Kemarin kita belajar tentang kearoganan Yohanes. Salah satunya adalah sikap Yohanes terhadap orang-orang Samaria. Ketika orang-orang Samaria tidak mau menerima Yesus di suatu desa orang Samaria, Yohanes dan saudaranya ingin membinasakan mereka! Sampai akhirnya Yesus menegurnya dan mereka pergi ke desa yang lain. Jelas sekali ketidaksukaan Yohanes terhadap orang-orang Samaria dalam kisah itu. Yohanes adalah putera Zebedeus dan ia seorang nelayan Galilea, berarti sangat mungkin Yohanes adalah orang Yahudi. Saat itu orang Yahudi dan orang Samaria saling memusuhi. Sekalipun Yohanes sudah mendapatkan pengajaran tentang mengasihi musuh oleh Yesus, nampaknya ia masih kesulitan untuk menerapkan pengajaran tersebut di dalam kehidupannya. Hal ini terlihat dari sikapnya yang ingin membinasakan orang-orang Samaria, saat mereka menolak Yesus yang notabene adalah orang Yahudi.

Namun perubahan secara radikal terjadi dalam diri Yohanes setelah Yesus terangkat ke Sorga! Dalam Kisah Para Rasul 8 dicatat, bahwa ketika Yohanes dan Petrus diutus ke tanah Samaria, mereka berdoa supaya orang-orang Samaria itu beroleh Roh Kudus. Bahkan setelah itu, dalam kepulangannya ke Yerusalem, mereka menyempatkan untuk memberitakan Injil dalam kampung-kampung di Samaria. Berarti Yohanes juga memiliki kerinduan yang mendalam supaya orang-orang Samaria banyak yang bertobat dan menerima injil. Yohanes sudah menerapkan pengajaran Yesus tentang mengasihi musuh. 
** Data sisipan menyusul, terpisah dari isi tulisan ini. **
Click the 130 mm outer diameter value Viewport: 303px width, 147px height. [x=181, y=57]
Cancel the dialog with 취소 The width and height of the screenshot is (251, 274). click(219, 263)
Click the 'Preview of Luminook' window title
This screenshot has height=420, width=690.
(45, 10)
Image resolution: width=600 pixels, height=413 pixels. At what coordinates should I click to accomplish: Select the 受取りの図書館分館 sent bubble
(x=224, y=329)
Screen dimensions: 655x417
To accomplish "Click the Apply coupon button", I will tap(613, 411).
Mengasihi musuh adalah hal yang sangat sulit. Tentu harus melewati proses yang sangat panjang. Yohanes pun juga melewati proses, sampai akhirnya ia berhasil mengasihi musuhnya. Musuh adalah lawan atau orang yang bertengkar dengan kita. Jadi sangat mungkin musuh itu adalah orang yang paling dekat dengan kita. Mungkin musuh itu adalah suami, istri, anak, mantu, mertua atau bisa jadi orangtua kita sendiri. Karena saat kita berelasi dengan seseorang, kemungkinan besar kita akan mengalami konflik, sehingga hal tersebut membuat kita bertengkar dengan orang tersebut. Masalahnya adalah, apakah kita tetap mampu mengasihi musuh atau lawan kita?
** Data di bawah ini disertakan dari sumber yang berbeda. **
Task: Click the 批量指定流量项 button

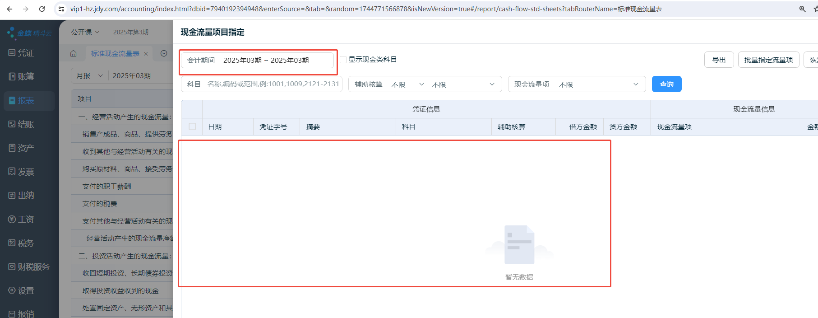Action: 768,60
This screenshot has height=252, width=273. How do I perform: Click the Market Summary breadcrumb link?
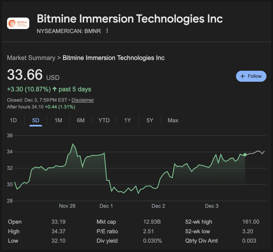coord(31,58)
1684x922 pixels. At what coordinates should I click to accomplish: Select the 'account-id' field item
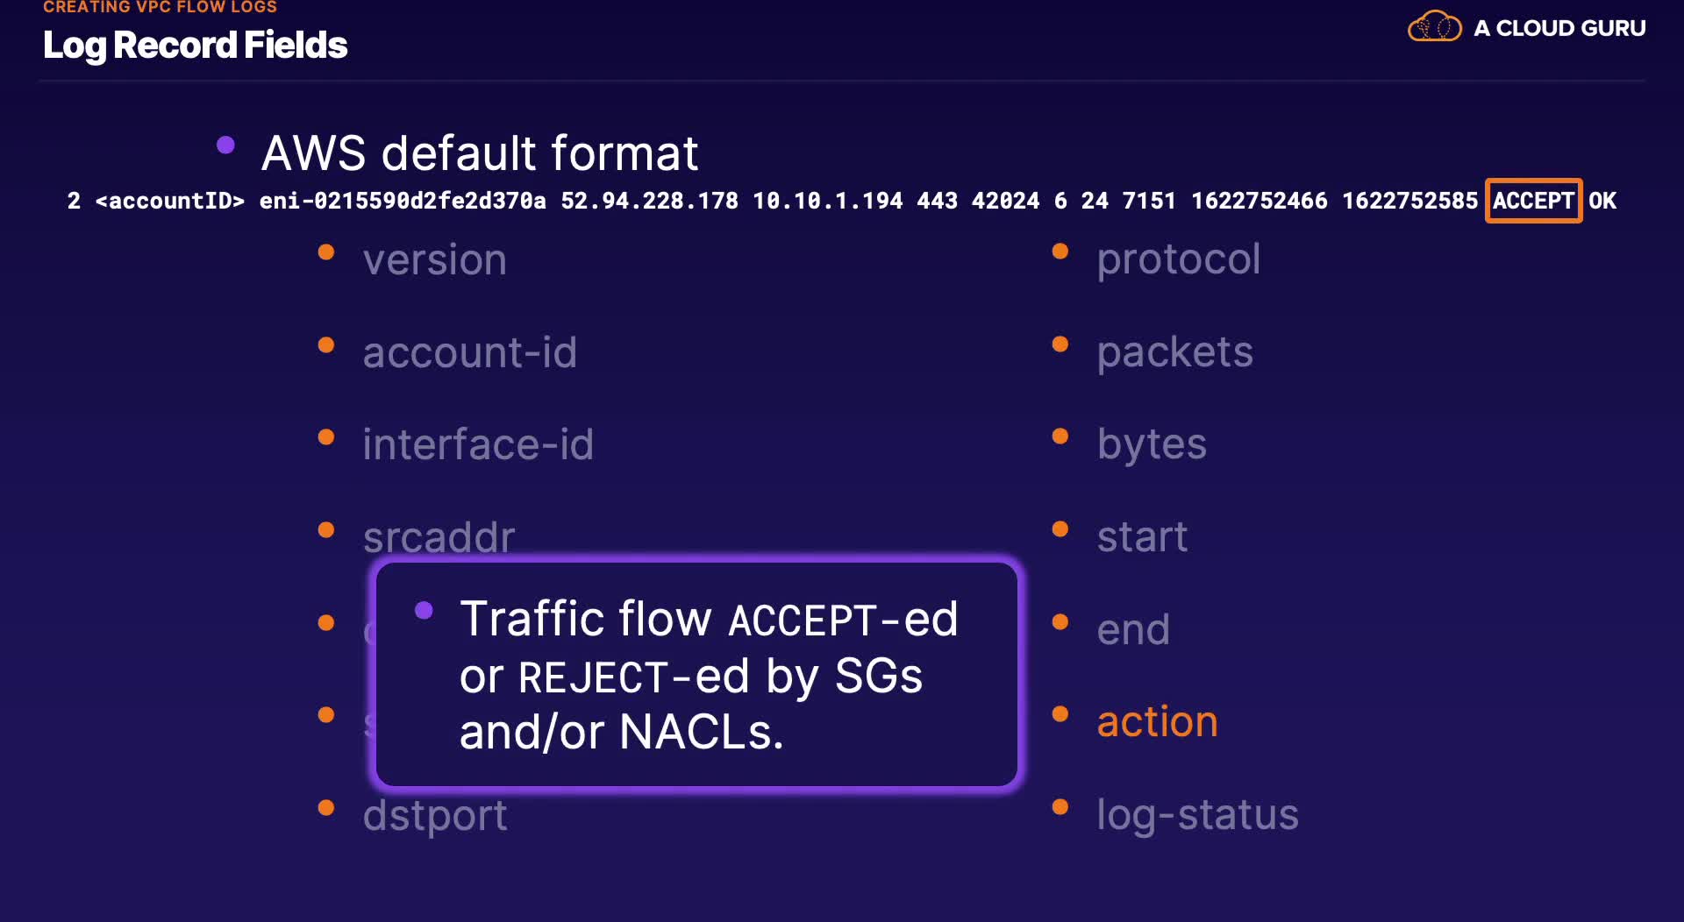pos(470,352)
Suatu hari seorang hamba Tuhan menuding langsung kepada Tono yang lagi duduk di bangku jemaat dari depan mimbar. Ia mengatakan bahwa kinerja pelayanan Tono tidak baik. Saat itu banyak jemaat yang mendengarkannya. Tono tidak bisa mengasihi hamba Tuhan tersebut, karena bagi Tono hamba Tuhan itu adalah musuhnya. Namun dengan dukungan dari rekan-rekan sepelayanan, akhirnya Tono pun dapat belajar untuk mengasihi musuhnya itu, sampai akhirnya ia dapat mengampuni. Seperti kata Alfred Plummer, "Membalas kebaikan dengan kejahatan adalah tabiat Iblis; membalas kebaikan dengan kebaikan adalah tabiat manusiawi; membalas kejahatan dengan kebaikan adalah tabiat ilahi." 


Kebaikan dibalas kebaikan adalah hal yang biasa. 
Kejahatan dibalas kebaikan adalah kemenangan terbesar!